Authors: Adrian de Hoog

Tags: #FIC000000, #Fiction, #Suspense, #Thrillers, #Romance, #Diplomats, #Diplomatic and Consular Service; Canadian, #FIC001000, #Berlin (Germany), #FIC022000

“When was he in Berlin? Which year? Did he say that?”

“No.”

“And why does he want to go to Spandau? Did he say that?”

“No.”

“Odd, Sturm. He's odd.”

“Not too odd, I hope. I wouldn't mind if he said more. A corpse in the back seat? It gives me the shivers.”

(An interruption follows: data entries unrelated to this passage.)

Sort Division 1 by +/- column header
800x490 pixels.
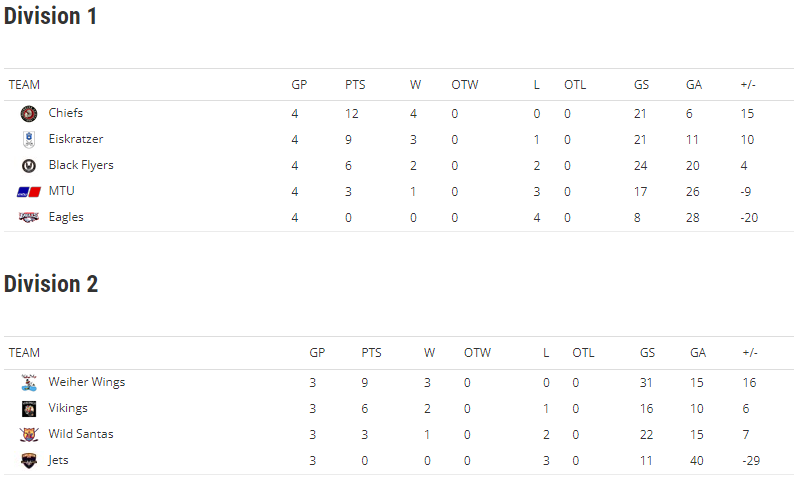[748, 85]
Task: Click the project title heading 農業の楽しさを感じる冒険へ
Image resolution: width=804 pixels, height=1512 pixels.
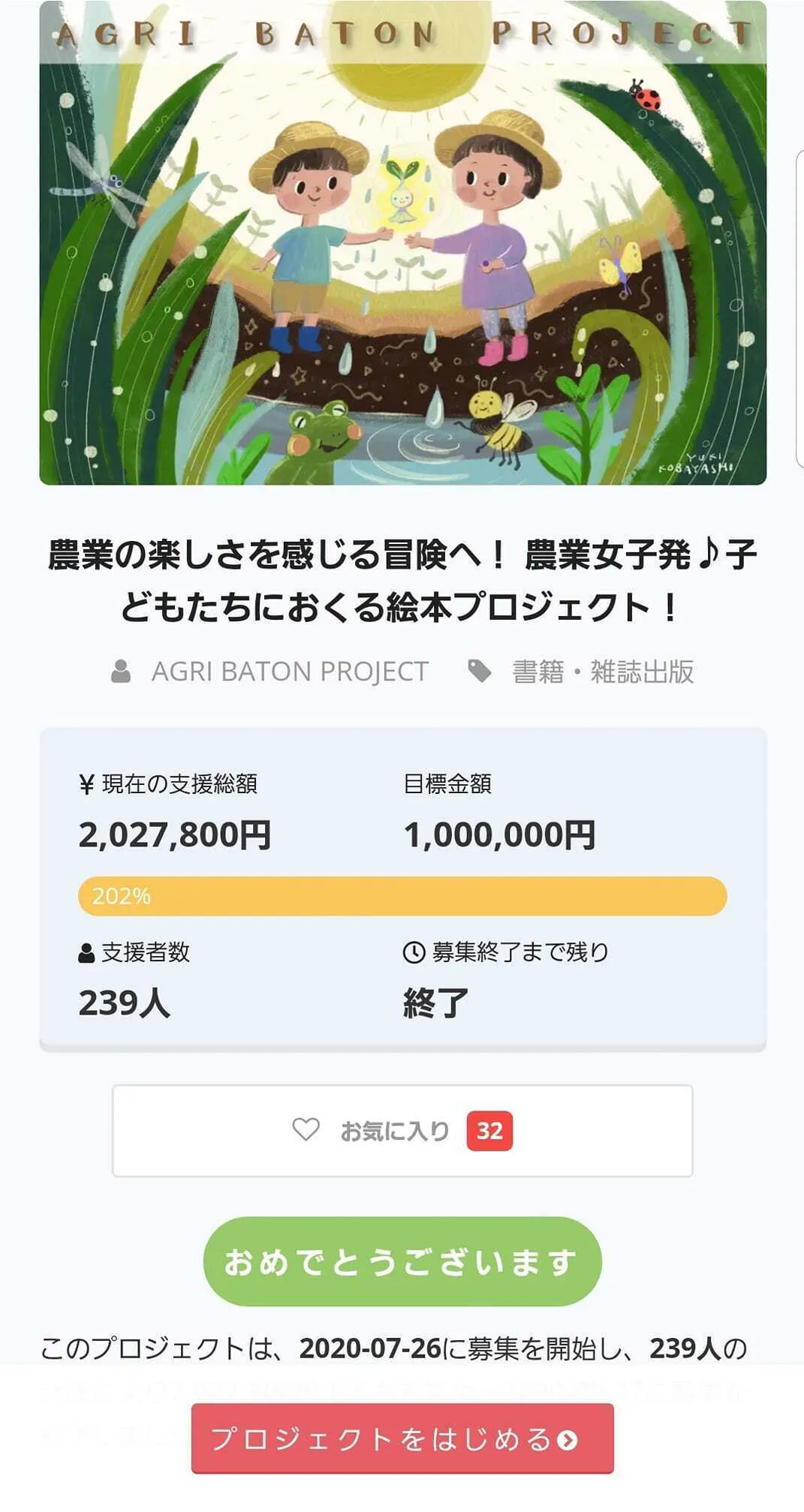Action: click(402, 580)
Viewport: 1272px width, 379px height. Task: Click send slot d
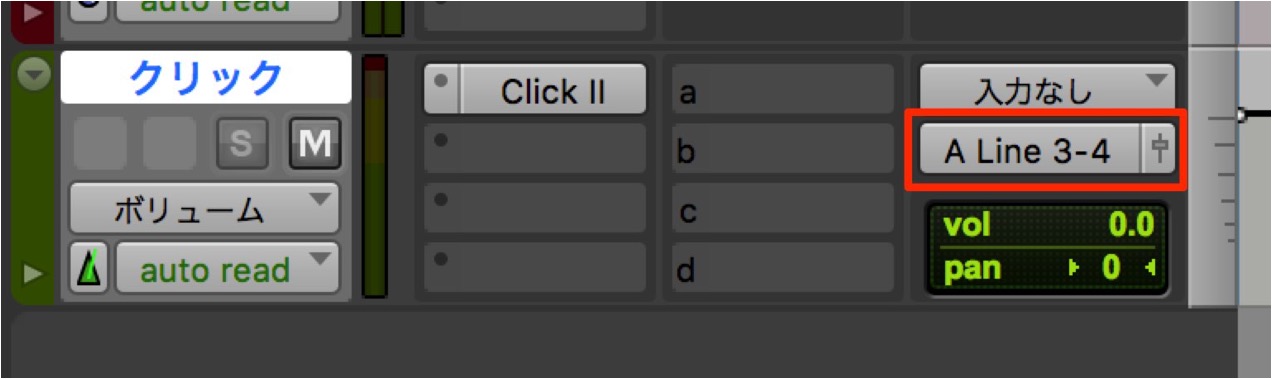point(783,269)
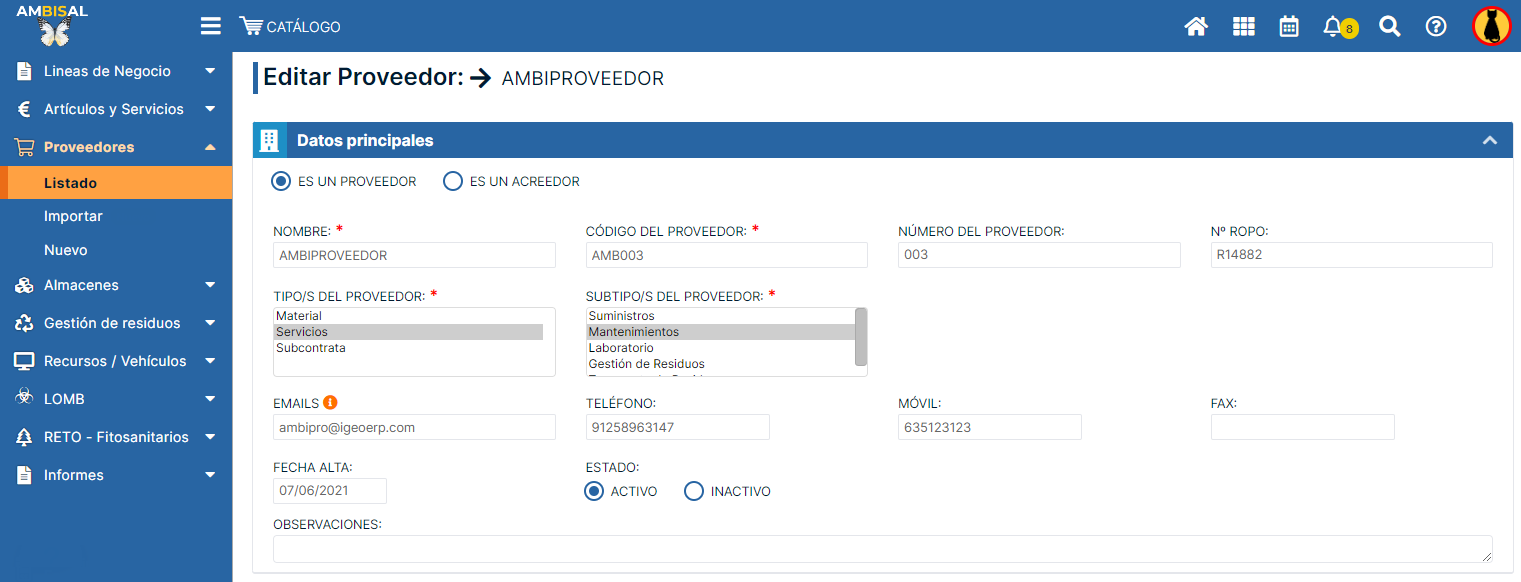Click the home icon in top bar
The height and width of the screenshot is (582, 1521).
[1196, 27]
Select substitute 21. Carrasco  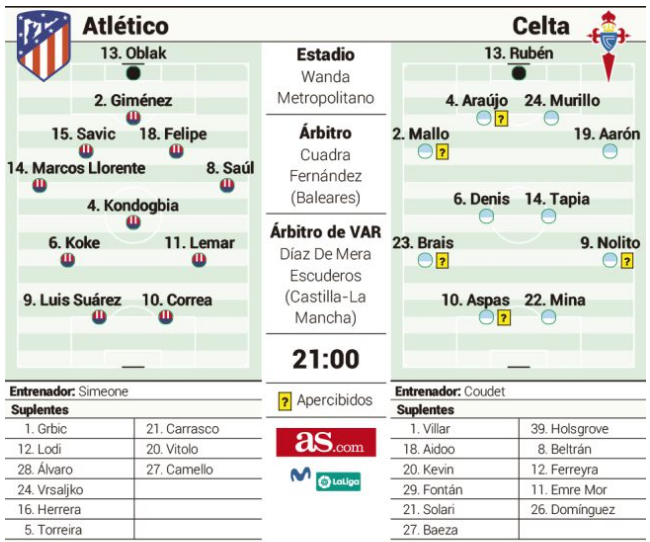click(x=182, y=429)
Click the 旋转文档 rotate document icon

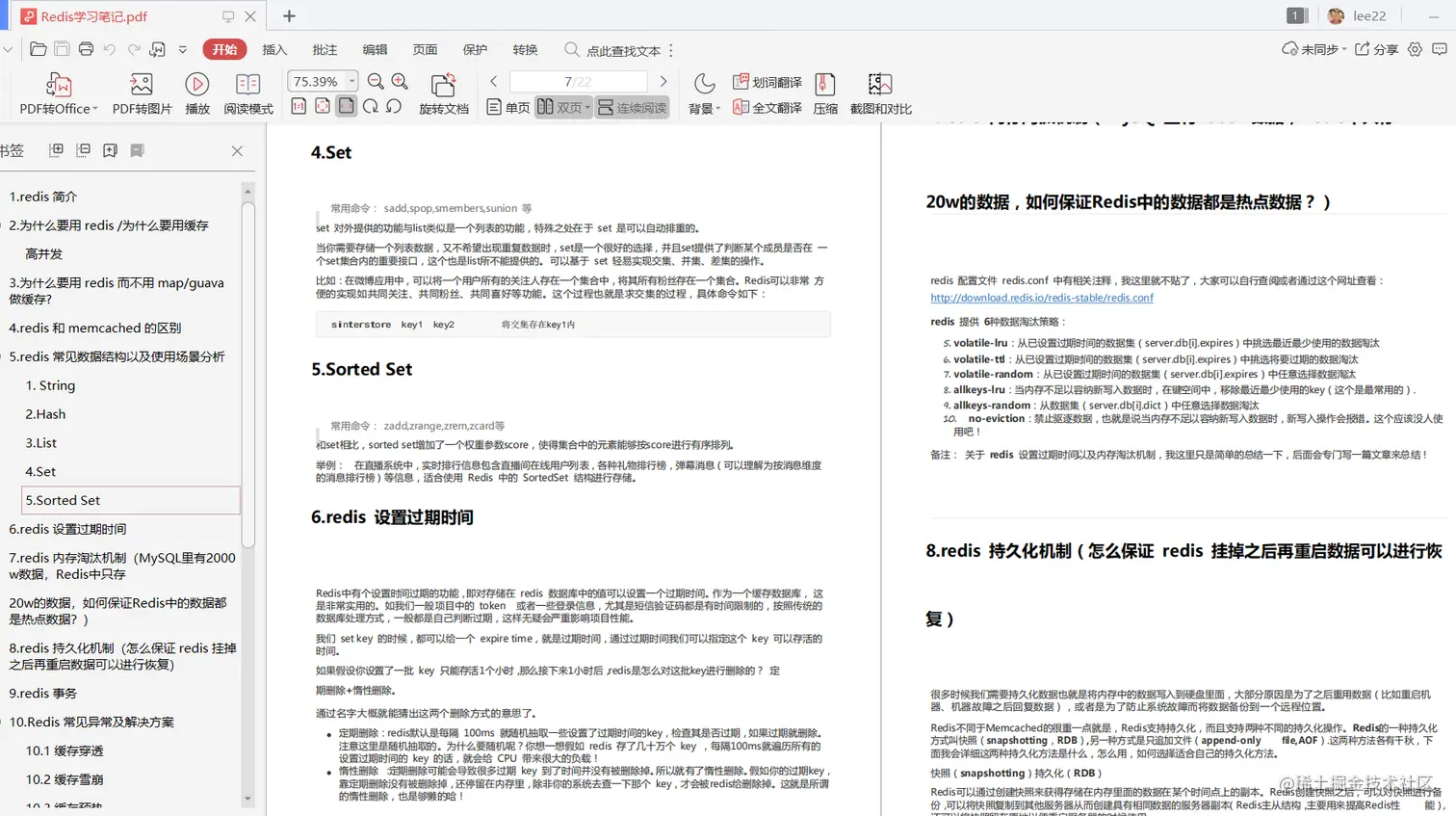click(x=445, y=92)
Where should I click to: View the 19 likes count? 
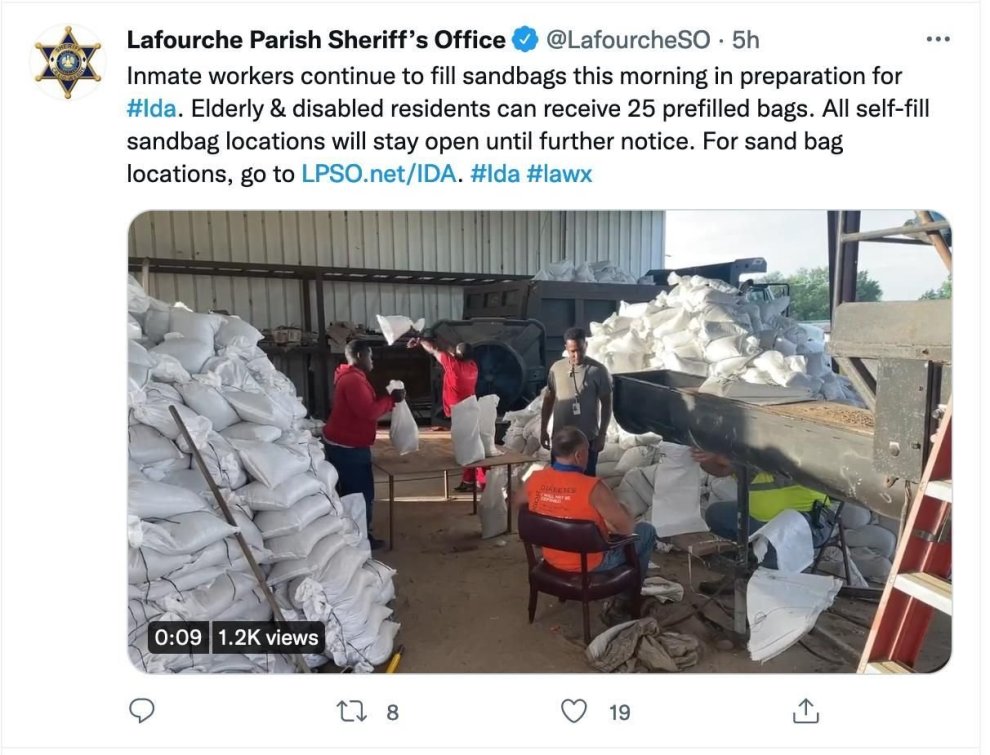pyautogui.click(x=619, y=713)
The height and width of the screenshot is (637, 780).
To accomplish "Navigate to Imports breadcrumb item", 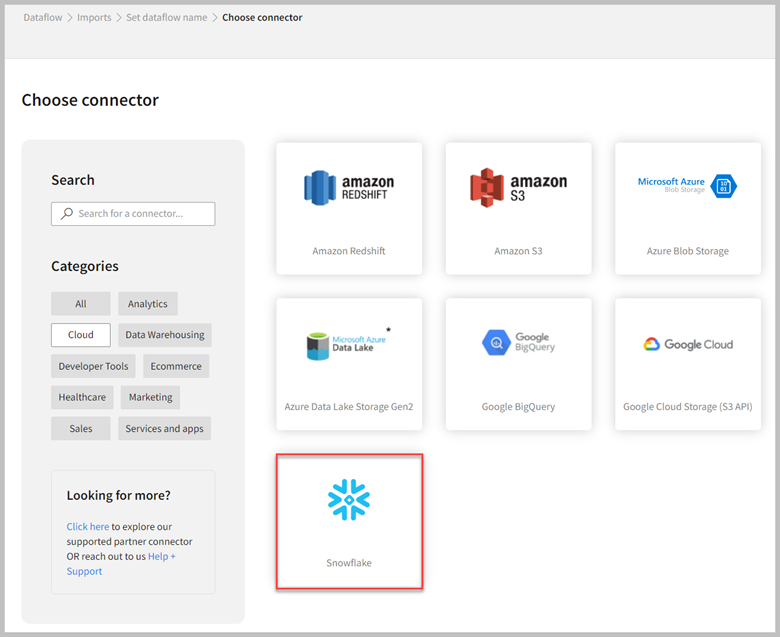I will pyautogui.click(x=95, y=17).
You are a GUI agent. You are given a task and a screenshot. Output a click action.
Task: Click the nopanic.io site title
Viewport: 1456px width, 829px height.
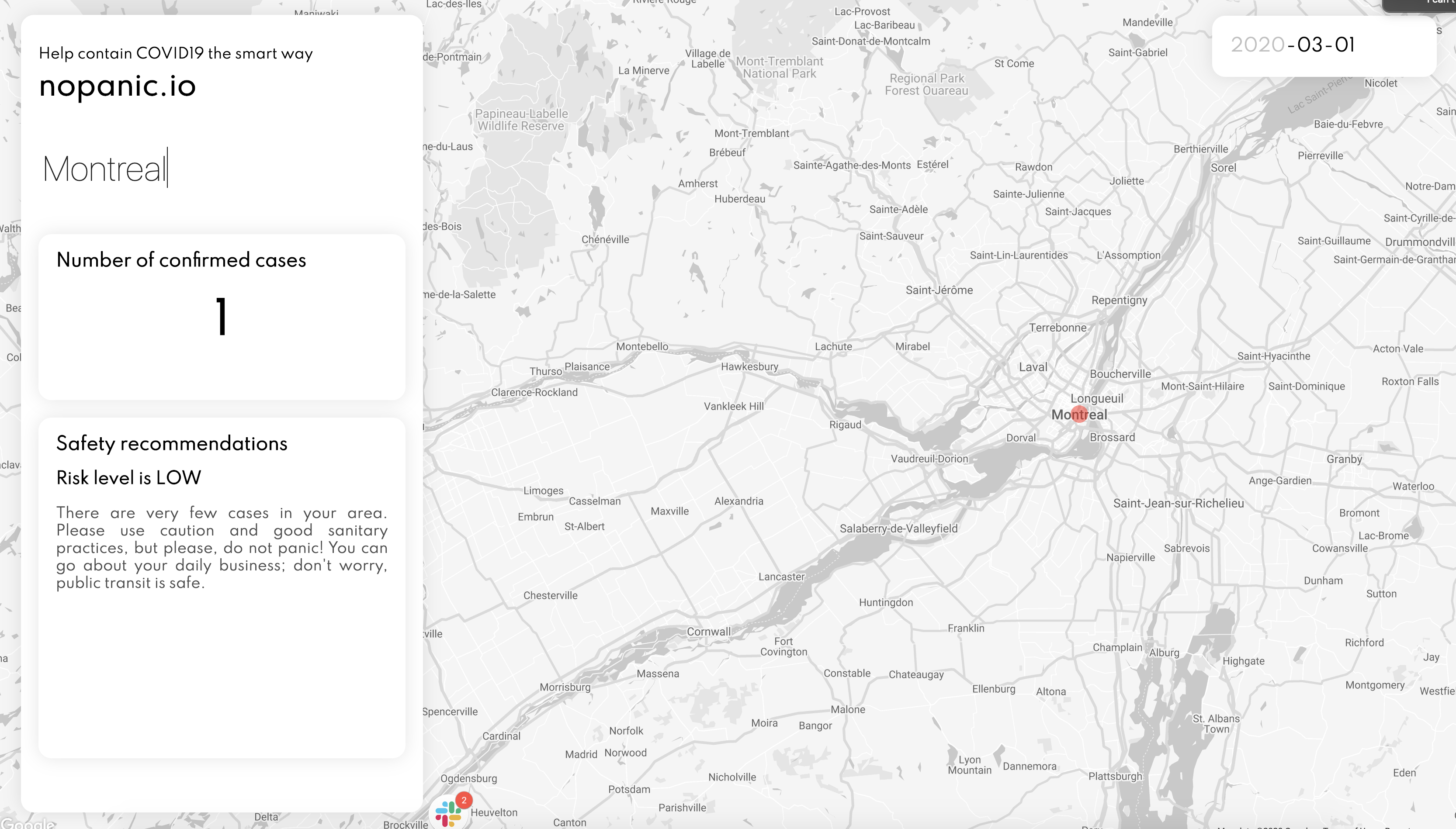pos(118,86)
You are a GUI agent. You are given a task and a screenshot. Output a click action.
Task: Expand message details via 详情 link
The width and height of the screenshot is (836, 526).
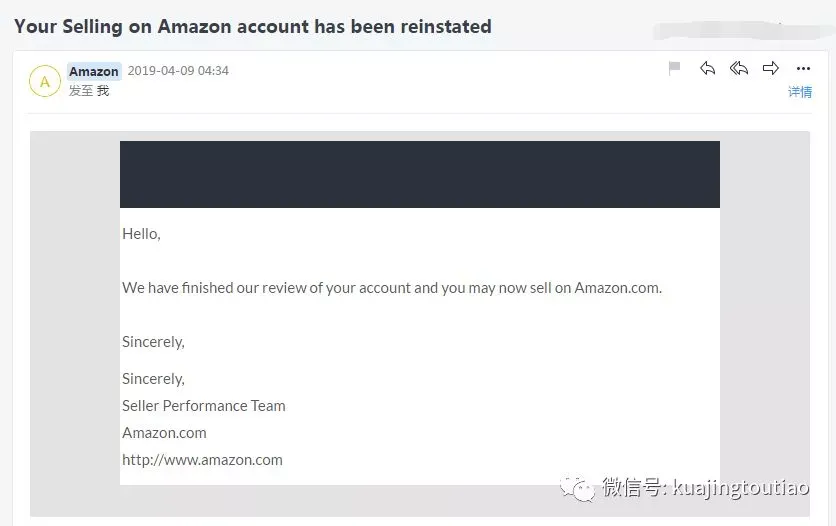point(800,92)
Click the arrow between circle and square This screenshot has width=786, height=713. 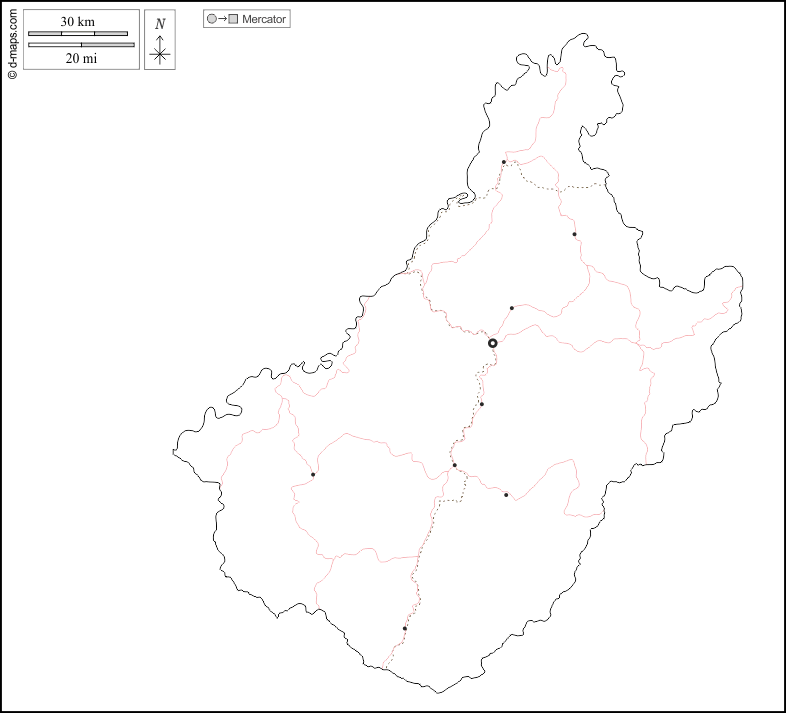coord(222,19)
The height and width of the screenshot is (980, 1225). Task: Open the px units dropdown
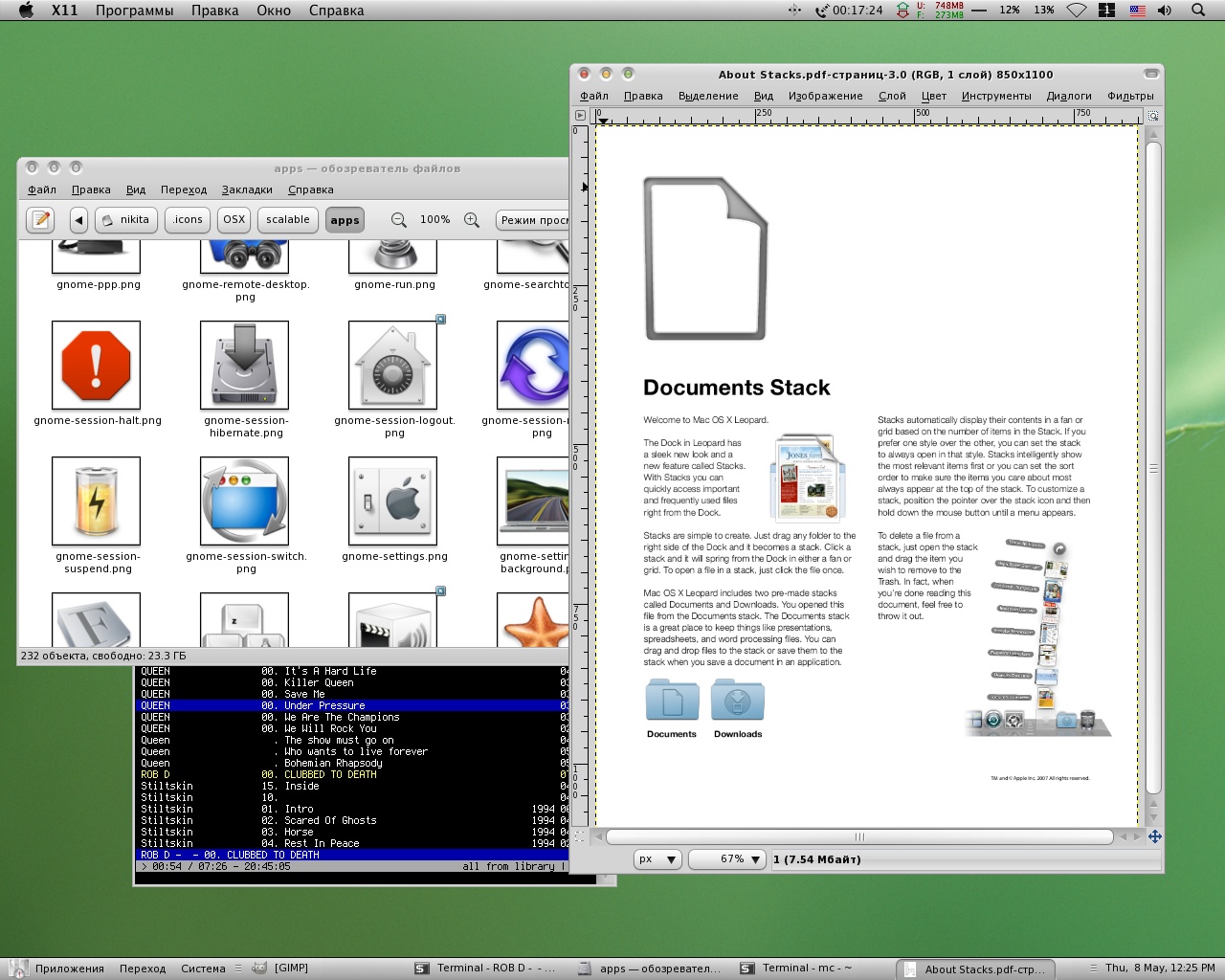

In its day the British Officer's Club in Berlin, tucked in behind the exhibition grounds, had the same nostalgic atmosphere as similar institutions sprinkled around Africa and Asia. In Berlin, the pool could only have been better had attention been given to the water by finicky Asian servants. And on the red clay tennis courts, alive before the dinner hour with restrained exclamations of a game in heat –
Well served old boy
– the one ingredient missing was Africans scampering after stray balls. Inside the club, more anomalies: waiters with Teutonic names struggling with the Queen's English. But some universal props kept appearances up. The pictures on the walls were of horses stumbling in the steeplechase and of the English hunt. The sound was genuine too: a hush, as in any Oxford senior common room.

Randolph McEwen was a club regular. With his upper lip motionless, he would describe his line of work, if asked, as
meta-diplomacy
. His corner table, appropriately, had a sweeping view of everything going on. The club was McEwen's anchor. It afforded continuity. It substituted for family. For four decades establishments like it around the world, the vital outposts of his civilization, had been provisioning him. In Berlin he particularly liked the local peculiarity of Teutonic tongues addressing him
as
Sir
. Given the century's events – Britain being the persistent winner of the wars – it was fitting, McEwen believed, that the Hun address him with reverence.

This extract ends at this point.